§ **The problem**
Return only what runs from the line containing "At what coordinates" through the last line of the entries below, exactly, omitting pictures.

§ **Supplied records**
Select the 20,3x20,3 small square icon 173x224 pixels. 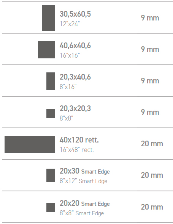51,113
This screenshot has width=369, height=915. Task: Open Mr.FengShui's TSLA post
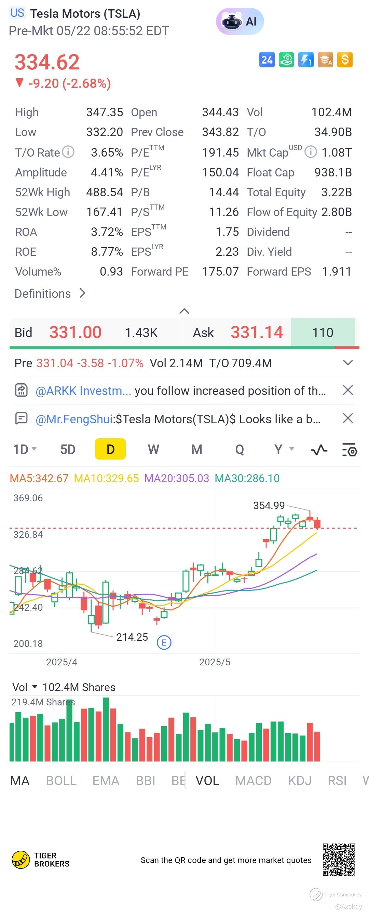[x=177, y=419]
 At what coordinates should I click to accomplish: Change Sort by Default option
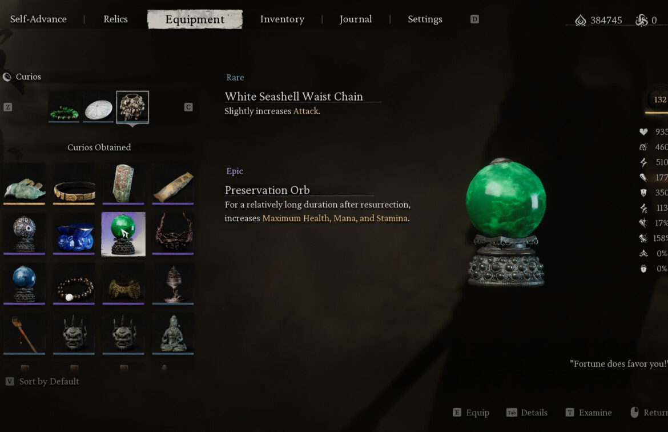point(43,381)
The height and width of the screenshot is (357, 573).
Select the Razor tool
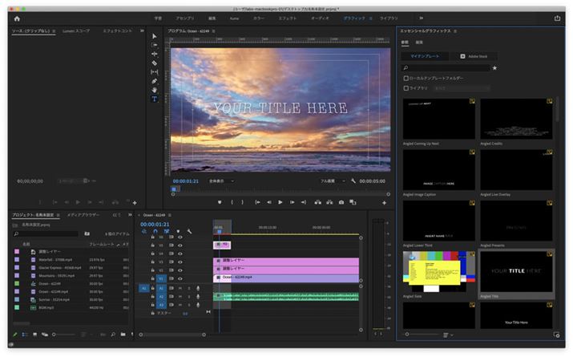[x=155, y=63]
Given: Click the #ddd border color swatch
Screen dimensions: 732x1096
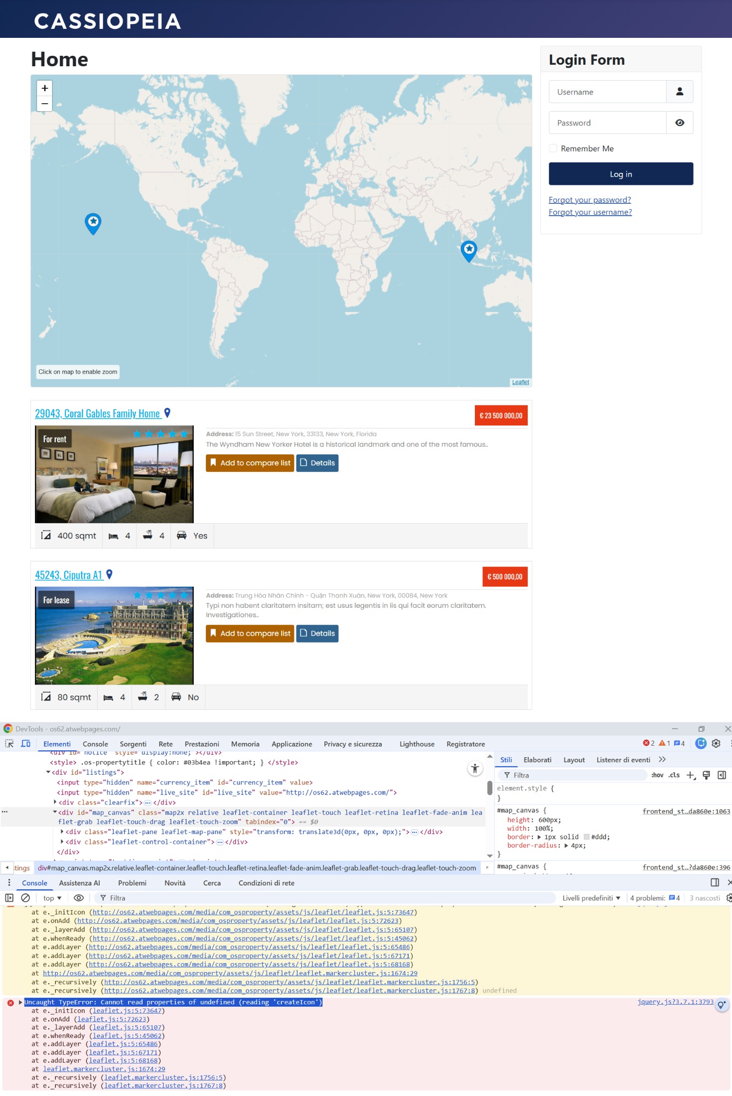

§ **Your response**
 At what coordinates should I click to accomplish: Change Sort by Default option
point(43,381)
The height and width of the screenshot is (357, 573).
Select the Razor tool
[x=155, y=63]
Given: Click the #ddd border color swatch
Screen dimensions: 732x1096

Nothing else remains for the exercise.